The Hadzabes

The Hadzabe grow no food, raise no livestock, and live without rules or calendars. They are living a hunter-gatherer existence that is little changed from 10,000 years ago. The key possessions every Hadzabe man are a bow, some arrows, a knife, and a pipe, a cooking pot, a water container and an axe.

The string on their lethal bows is made from giraffe or impalas tendons and the arrows are smeared with poison made from boiled sap of the desert rose – powerful enough to bring down a giraffe, but not full-grown elephant. They use Commiphora tree to start fire and Commiphora leaves provides a mosquito-repelling sap, while juice squeezed out of the Sansaveria tree provides a cure for snake bites and aloe is used to heal cuts. Roots provide medicines and the baobab fruits as a source of drink.

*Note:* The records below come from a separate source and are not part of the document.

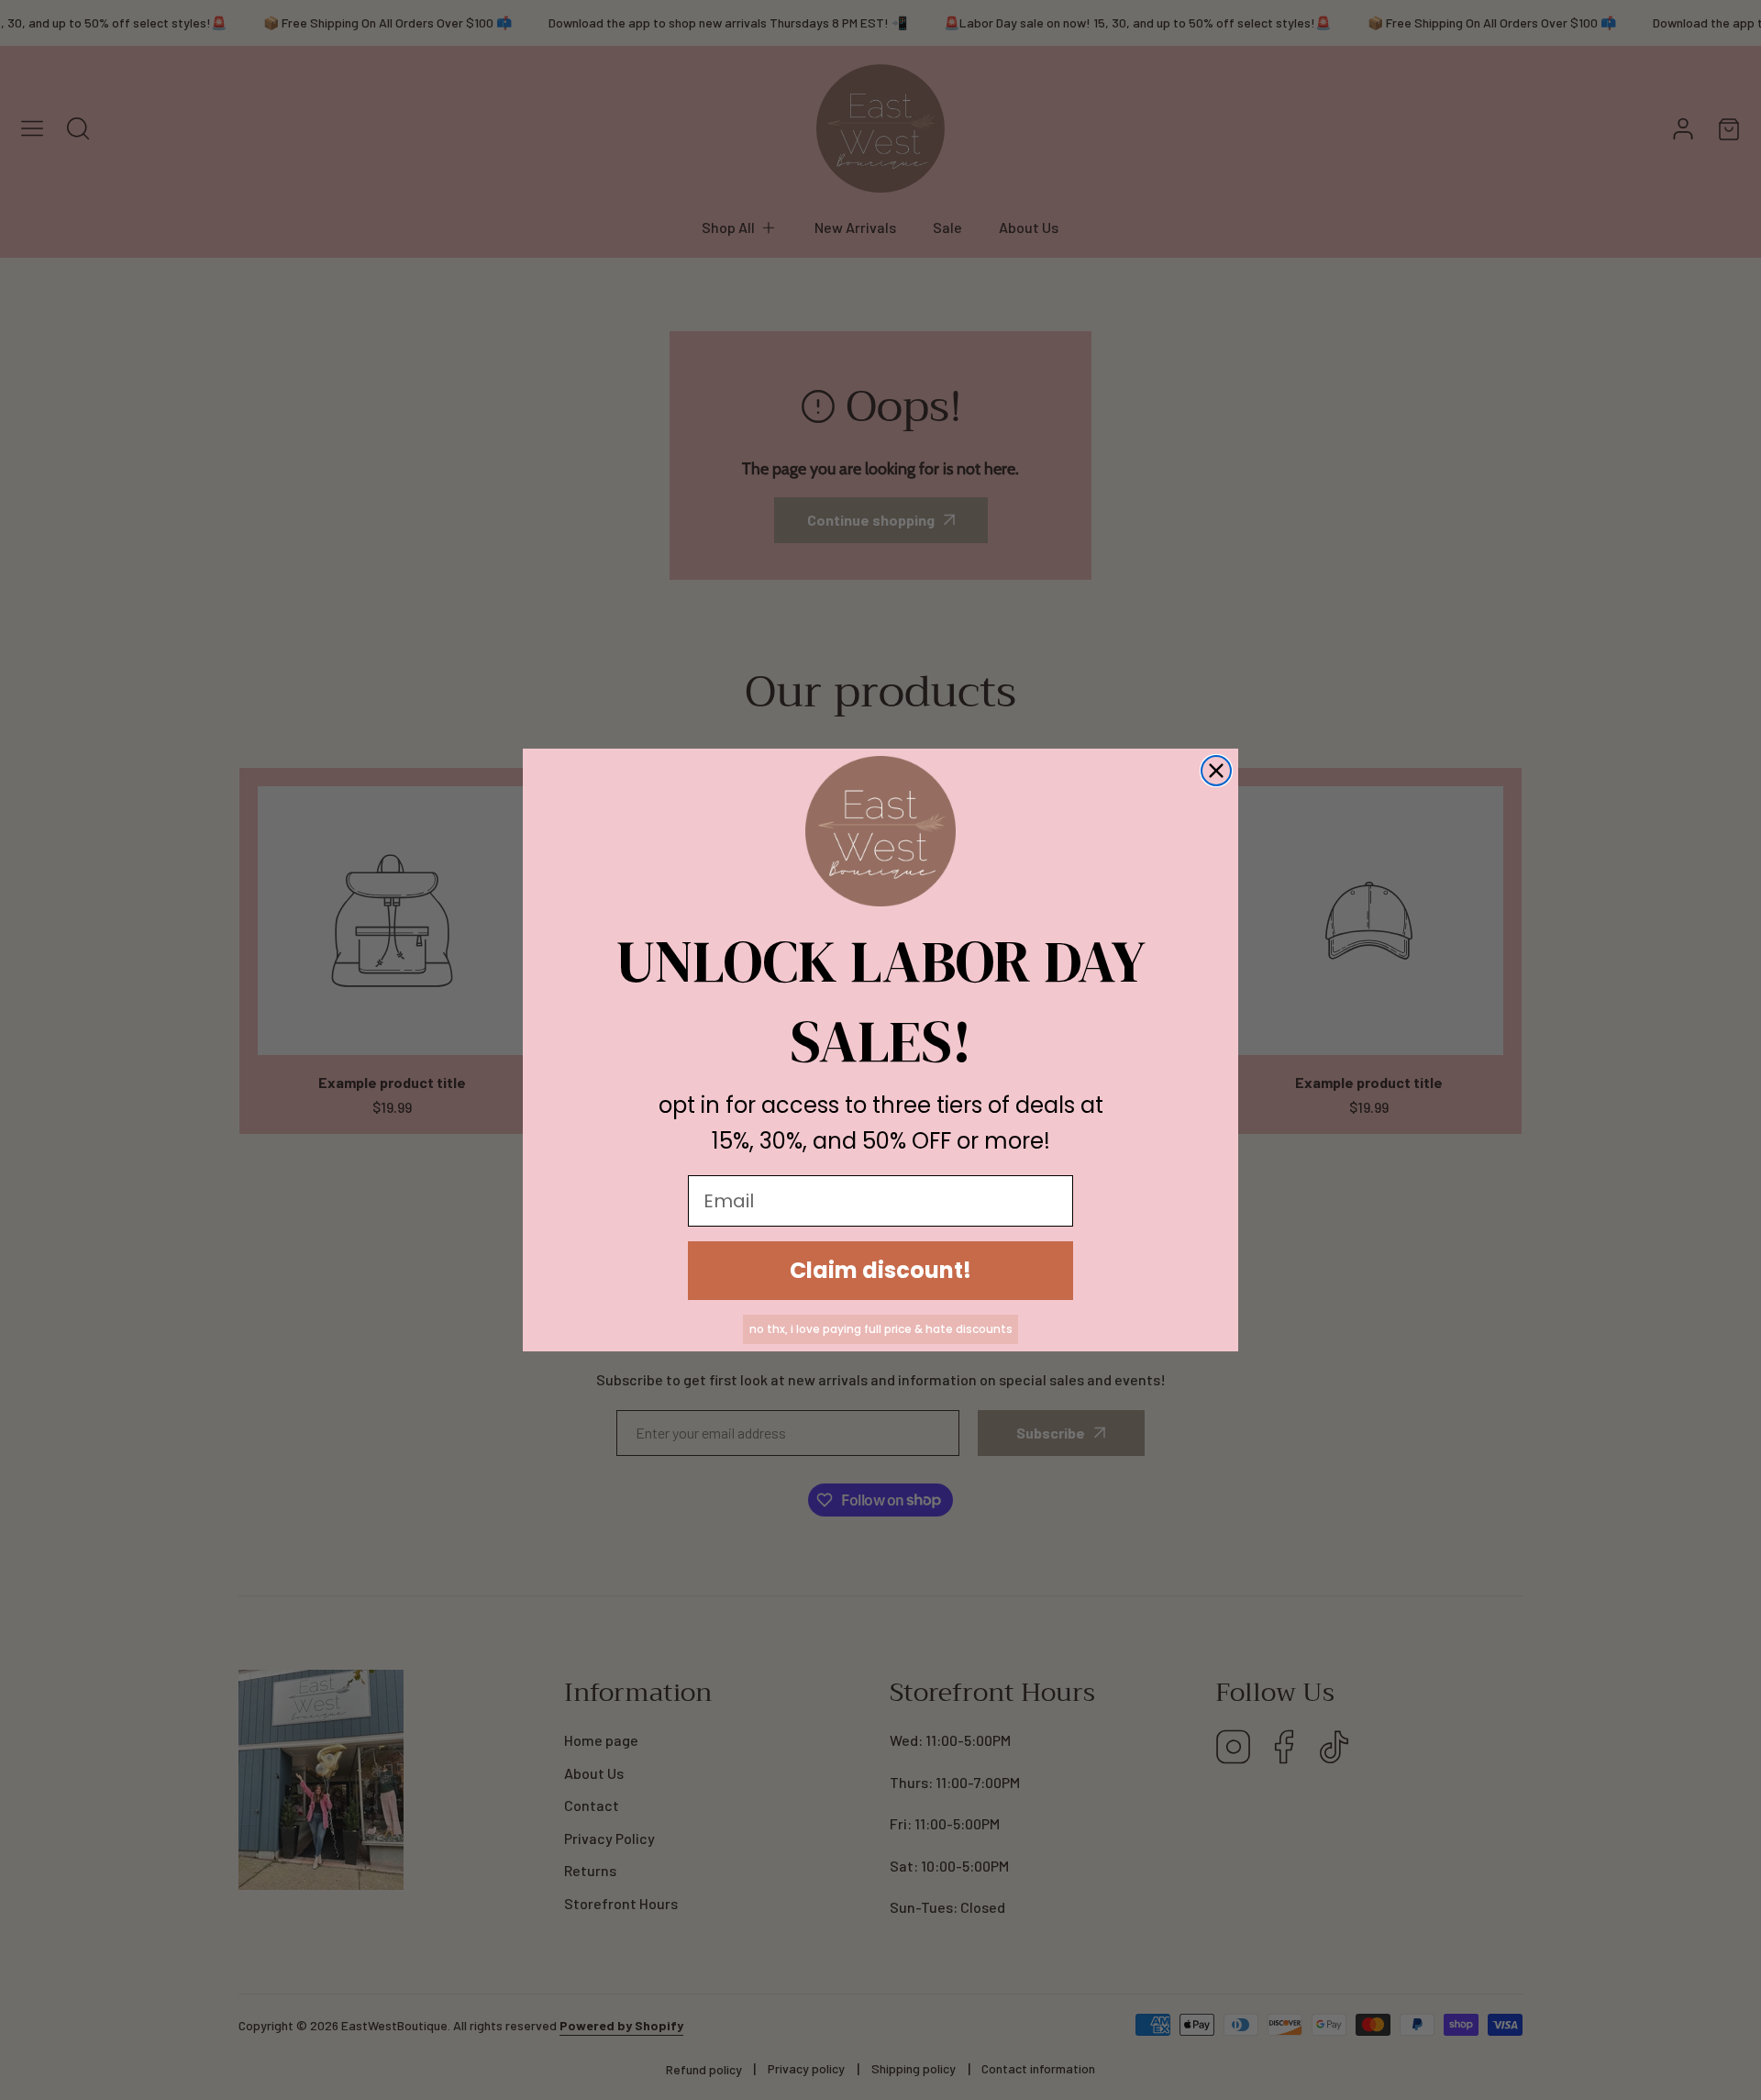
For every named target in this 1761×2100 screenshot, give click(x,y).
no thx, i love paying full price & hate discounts (881, 1329)
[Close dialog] (1216, 770)
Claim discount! (880, 1270)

Hadzabe women chiefly gather berries and baobab fruit and dig edible tubers. Men collect honey and hunt. Nighttime baboon stalking is a group affair although hunting is a solo pursuit. Hadzabe will eat almost anything they can kill, sometimes, rather than drag a large animal back to camp, the camp moves to the carcass.

Hadzabe live in camps, at night they sleep whenever they want. Dawn and dusk are the prime hunting times; otherwise, the men often hang out in camp, straightening arrow shafts, whittling bows, making bowstrings out of the ligaments of giraffes or impalas, hammering nails into arrowheads. They trade honey for the nails and for colorful plastic and glass beads.

There are no wedding ceremonies. A couple that sleeps at the same fire for a while may eventually refer to themselves as married. Gender roles are distinct, but for women there is none of the forced subservience knit into many other cultures. A significant number of Hadzabe women who marry out of the group soon return, unwilling to accept bullying treatment.